Interest rates on gold loans can be easily calculated from anywhere in the country. In earlier times everyone had a traditional approach to opting for loans. Going to only banks was the more popular approach previously. However, now other than banks, individuals also opt for NBFCs when it comes to procuring loans on their collateral gold items. NBFCs or Non-Banking Financial Companies are by definition, companies that engaged in the business of investment, loans, acquisition of stocks/shares issued by the government or local authorities.

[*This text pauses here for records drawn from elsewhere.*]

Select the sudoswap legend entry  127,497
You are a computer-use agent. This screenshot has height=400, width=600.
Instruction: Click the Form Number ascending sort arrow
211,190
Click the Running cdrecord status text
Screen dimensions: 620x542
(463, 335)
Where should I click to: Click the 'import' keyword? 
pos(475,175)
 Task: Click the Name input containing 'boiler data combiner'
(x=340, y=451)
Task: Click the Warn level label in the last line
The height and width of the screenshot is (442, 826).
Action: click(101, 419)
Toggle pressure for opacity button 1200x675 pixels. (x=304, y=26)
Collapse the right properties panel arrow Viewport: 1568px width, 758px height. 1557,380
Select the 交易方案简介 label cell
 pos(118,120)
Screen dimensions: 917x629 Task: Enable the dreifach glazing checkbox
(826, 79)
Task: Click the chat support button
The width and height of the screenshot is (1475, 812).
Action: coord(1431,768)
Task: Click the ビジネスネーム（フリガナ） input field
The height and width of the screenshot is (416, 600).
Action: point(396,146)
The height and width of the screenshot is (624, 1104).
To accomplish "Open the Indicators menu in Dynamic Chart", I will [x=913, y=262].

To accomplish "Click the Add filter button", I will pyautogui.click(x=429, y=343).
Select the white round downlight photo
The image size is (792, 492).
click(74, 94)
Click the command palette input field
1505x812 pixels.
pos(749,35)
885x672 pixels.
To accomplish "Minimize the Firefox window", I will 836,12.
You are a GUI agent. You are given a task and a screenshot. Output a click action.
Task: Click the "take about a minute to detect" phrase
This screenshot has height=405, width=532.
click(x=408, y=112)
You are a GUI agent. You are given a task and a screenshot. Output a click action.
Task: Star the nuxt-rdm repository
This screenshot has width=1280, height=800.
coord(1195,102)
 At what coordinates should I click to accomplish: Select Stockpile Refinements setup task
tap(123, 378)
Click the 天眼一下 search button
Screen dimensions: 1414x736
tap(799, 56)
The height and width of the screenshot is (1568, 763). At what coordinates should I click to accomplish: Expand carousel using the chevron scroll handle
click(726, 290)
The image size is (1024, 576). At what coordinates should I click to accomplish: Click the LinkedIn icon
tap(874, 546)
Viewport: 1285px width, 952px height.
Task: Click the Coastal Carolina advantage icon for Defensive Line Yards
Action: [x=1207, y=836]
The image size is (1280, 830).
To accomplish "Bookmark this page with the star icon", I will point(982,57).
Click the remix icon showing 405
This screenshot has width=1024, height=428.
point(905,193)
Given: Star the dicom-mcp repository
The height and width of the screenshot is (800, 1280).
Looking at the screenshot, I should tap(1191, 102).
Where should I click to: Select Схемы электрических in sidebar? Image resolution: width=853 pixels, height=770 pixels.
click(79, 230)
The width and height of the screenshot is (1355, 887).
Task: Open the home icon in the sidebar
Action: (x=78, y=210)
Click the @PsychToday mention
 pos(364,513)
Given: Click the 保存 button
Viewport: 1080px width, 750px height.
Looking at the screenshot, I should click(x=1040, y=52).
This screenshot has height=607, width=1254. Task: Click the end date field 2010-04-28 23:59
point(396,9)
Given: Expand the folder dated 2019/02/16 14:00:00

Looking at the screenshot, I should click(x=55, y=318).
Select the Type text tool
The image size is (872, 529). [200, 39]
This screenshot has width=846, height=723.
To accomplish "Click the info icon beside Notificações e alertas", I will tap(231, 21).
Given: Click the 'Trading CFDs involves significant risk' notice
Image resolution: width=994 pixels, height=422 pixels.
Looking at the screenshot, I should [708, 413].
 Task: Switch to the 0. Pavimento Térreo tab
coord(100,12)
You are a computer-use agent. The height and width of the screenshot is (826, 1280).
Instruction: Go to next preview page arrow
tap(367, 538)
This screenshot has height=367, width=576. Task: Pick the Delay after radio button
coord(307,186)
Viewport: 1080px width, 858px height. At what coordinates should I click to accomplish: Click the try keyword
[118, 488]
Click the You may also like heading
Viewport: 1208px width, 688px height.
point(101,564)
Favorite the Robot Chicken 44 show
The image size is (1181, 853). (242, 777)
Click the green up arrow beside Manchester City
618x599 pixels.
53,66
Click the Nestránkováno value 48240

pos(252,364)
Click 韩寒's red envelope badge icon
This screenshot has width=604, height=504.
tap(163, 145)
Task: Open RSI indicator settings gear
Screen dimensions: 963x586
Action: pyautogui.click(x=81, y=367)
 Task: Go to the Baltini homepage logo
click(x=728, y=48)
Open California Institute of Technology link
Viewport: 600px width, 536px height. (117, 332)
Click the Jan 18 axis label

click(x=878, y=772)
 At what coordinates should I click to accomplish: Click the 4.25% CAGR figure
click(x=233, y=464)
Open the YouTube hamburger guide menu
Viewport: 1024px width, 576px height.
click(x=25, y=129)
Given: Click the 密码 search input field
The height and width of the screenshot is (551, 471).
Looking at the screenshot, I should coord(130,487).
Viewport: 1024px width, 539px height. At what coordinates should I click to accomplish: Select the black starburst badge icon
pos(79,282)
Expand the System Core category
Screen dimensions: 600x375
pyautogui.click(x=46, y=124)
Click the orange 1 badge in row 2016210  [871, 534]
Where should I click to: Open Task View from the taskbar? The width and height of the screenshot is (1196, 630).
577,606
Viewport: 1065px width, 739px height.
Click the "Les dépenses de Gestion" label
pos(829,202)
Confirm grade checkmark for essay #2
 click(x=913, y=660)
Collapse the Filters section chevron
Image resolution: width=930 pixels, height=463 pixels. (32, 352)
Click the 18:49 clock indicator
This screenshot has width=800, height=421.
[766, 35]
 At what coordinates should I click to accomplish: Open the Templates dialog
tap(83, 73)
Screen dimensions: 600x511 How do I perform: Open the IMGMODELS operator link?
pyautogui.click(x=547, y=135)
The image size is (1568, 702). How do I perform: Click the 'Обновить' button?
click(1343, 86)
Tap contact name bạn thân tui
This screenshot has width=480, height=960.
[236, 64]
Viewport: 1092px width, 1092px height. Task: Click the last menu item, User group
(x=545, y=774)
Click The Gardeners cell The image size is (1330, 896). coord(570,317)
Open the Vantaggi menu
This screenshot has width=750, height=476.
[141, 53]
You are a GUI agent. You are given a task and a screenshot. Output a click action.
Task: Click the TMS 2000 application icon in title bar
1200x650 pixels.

For an NBFC to be able to lend a gold loan’s interest rate, it needs to be registered under the Companies Act, 1956.

Amount loaned

The amount the borrower receives for the interest rate on gold loans can differ from situation to situation. The loan amount will differ from one lender to the other as there is no standard gold loan interest rate for all lenders. A bank may offer gold loans between Rs 10,000 to 1 crore whereas an NBFC might offer a minimum amount of 1,500 with no maximum amount limit. Also, the amount loaned often depends on the purity of the gold being used as collateral. Gold loans can only be procured on items with purity between 18K to 22K.

Tenure

The time period of the borrowing repayment of the gold loan interest rate may vary from one lender to the other. There is no fixed/predicated tenure period. This often depends on the collateral items, bank policies, or simply on the borrower’s requirements. For example, a bank may offer a tenure period between 3 months to 24 months. Some banks also offer maximum tenure of up to 36 months.